P.I. Dr. Julie Tomas, CRCN-CNRS
Early emergence of malnutrition has disastrous consequences later in life and must be assessed at very early stages to fully understand the pathogenesis and associated side effects such as recurrent infections and noncommunicable diseases. We developed a Severe Acute Malnutrition (SAM) mouse model in males starting at weaning that reproduces the main physiological, immunological, microbial and metabolic features of SAM in children. In addition, we have identified key markers to monitor under nutritional intervention: the mucosal immune system and the intestinal microbiota, which remain dysbiotic unlike physiological parameters.
Today, using this system, we are studying how to compensate for the side effects of SAM with probiotics, bacterial metabolites, combined or not with nutritional intervention, and how malnutrition favors infections.

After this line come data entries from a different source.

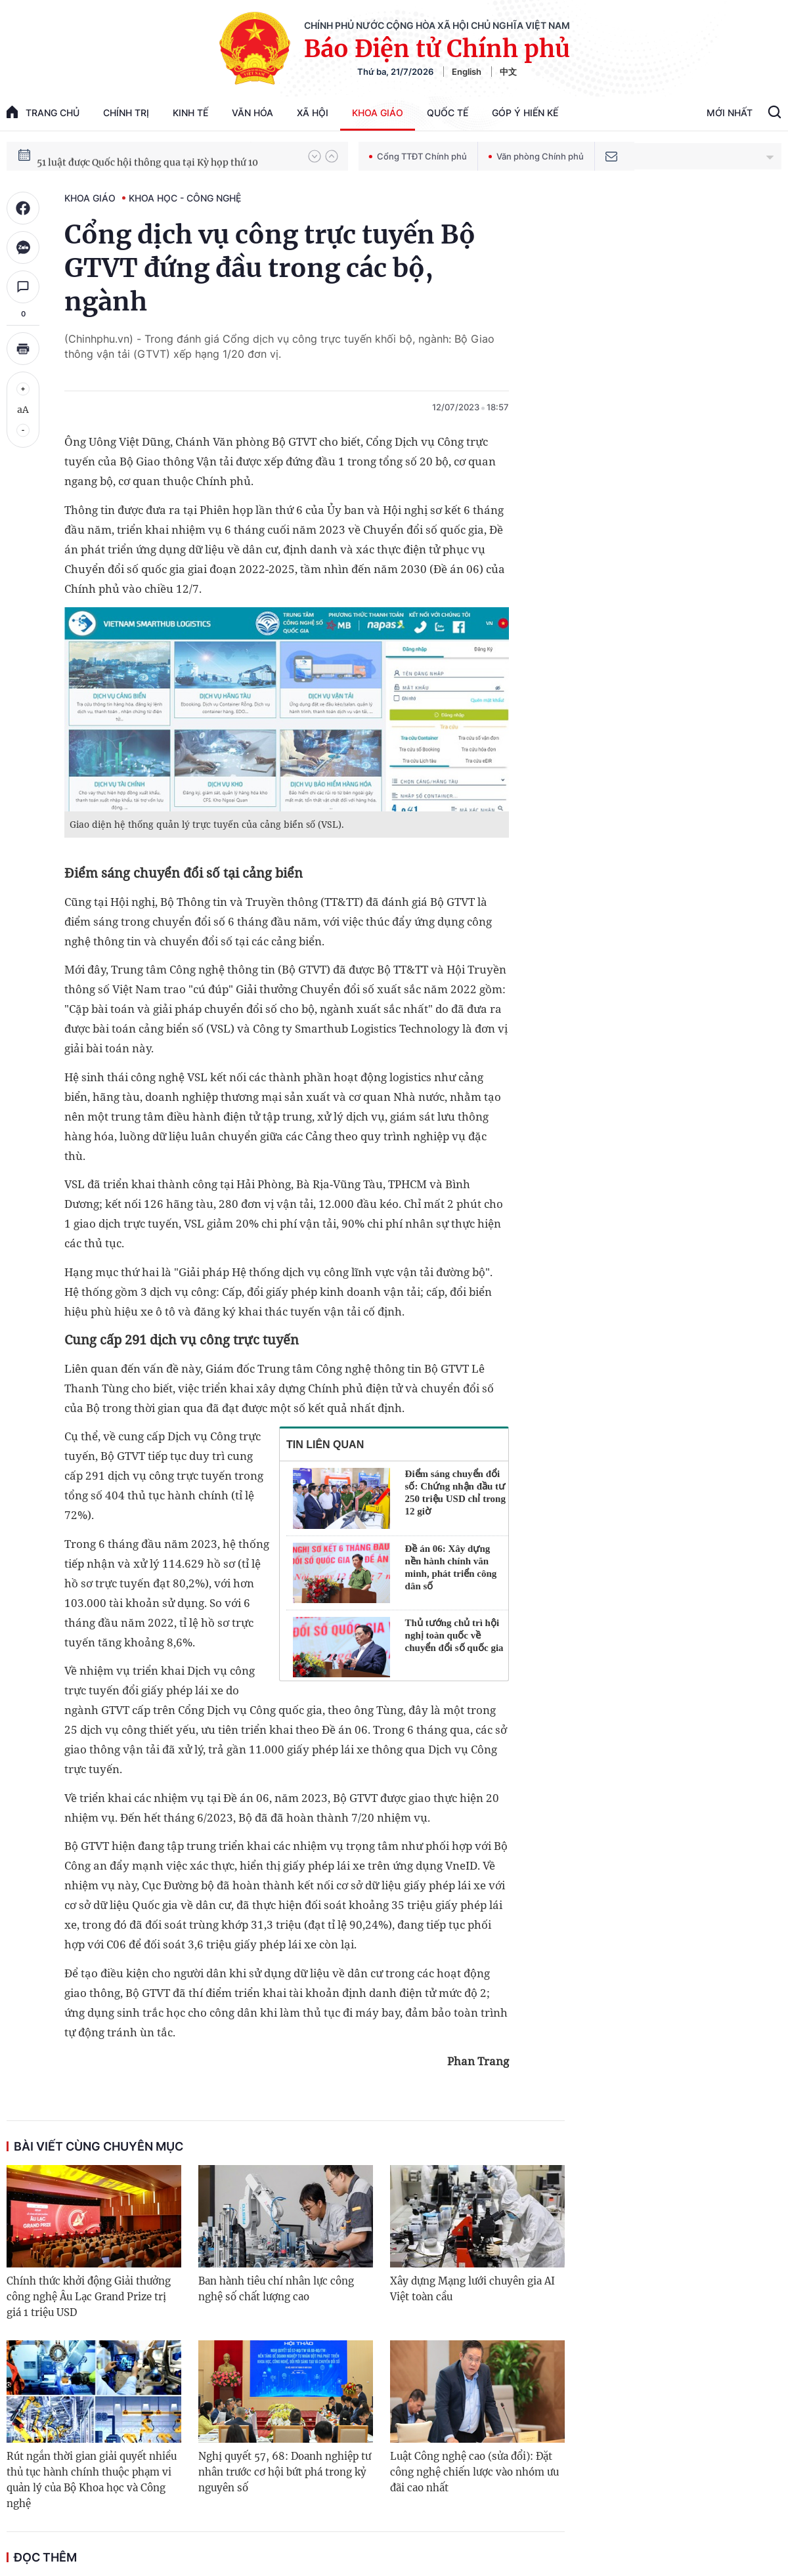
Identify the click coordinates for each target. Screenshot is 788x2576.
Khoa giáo (377, 112)
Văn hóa (252, 112)
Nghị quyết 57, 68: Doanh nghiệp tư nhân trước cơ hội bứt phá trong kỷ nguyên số (284, 2472)
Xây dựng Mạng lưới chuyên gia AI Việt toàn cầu (472, 2289)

We are also investigating the differences in the response of malnourished mice to vaccination (Salmonella enterica Typhimurium) and infections (Enterobacteriaceae) to unravel the mechanisms involved and identify associated biomarkers.

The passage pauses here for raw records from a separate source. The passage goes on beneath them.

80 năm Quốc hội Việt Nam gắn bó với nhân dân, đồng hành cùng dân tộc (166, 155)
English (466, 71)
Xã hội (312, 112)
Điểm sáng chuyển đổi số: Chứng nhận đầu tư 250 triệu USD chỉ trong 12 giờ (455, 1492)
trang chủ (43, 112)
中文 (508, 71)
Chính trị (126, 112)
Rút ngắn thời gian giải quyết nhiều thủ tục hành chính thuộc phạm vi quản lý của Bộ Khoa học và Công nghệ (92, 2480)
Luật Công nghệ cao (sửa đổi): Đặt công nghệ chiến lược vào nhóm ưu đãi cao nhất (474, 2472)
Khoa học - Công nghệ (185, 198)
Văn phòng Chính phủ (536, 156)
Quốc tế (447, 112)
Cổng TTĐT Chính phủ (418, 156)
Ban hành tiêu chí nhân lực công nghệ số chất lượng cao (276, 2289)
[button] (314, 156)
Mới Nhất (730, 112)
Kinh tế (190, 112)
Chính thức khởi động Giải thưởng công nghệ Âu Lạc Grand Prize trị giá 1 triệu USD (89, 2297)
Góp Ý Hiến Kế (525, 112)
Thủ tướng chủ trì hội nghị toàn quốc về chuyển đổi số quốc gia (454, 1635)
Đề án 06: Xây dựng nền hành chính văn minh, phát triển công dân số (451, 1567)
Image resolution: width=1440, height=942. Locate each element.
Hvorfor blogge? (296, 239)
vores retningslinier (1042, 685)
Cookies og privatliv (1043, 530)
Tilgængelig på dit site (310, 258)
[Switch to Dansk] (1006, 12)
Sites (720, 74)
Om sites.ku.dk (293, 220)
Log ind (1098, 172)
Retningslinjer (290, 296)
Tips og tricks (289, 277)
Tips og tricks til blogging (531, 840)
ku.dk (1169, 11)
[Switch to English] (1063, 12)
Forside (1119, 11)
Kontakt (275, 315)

Axis3: Assessing how the metabolism of the CoA metabolite pantetheine by the enzyme Vnn1 affects immune and epithelial responses during mucosal inflammation.
P.I. Prof. Franck GALLAND, PU-AMU
Together with Professor Philippe Naquet at CIML, Franck Galland initially identified the Vanin-1 pantetheinase (Vnn1) pathway as a key regulator of tissue resilience to stress in various mouse models and in the context of various human pathologies. Recent findings highlight the central role of Vnn1 as a colonocyte cytoprotectant, promoting mucus production and strengthening the intestinal mucosal barrier. Vnn1 has a dual impact on colon homeostasis: firstly, the by-products of its enzymatic activity, cysteamine and pantothenic acid (vitamin B5), play an essential role in promoting coenzyme A regeneration, facilitating metabolic reorientation and contributing to overall colonic health ; secondly, these by-products influence host-microbiota interactions, by specifically stimulating butyrate production by certain bacterial species. Butyrate is known to meet the energy requirements of the intestinal mucosa, and its depletion is a feature of inflammatory bowel disease (IBD). Consequently, the Vnn1-pantheinase pathway intricately shapes the metabolic well-being of the intestinal mucosa, safeguarding the integrity of colonic crypts and increasing resistance to colitis. Restoring the intestinal barrier is emerging as a new priority in the management of inflammatory bowel disease. Maintaining optimal levels of vitamin B5 throughout the course and treatment of IBD (e.g. anti-TNFα), which can be achieved by administering Vnn1 derivatives, could increase the efficacy of anti-inflammatory therapy and patient recovery. On the other hand, using the Vnn1 model, we are currently seeking to better understand how the metabolic state of the intestinal epithelium might impact gut immune regulation and, consequently, influence the response to enteric pathogens.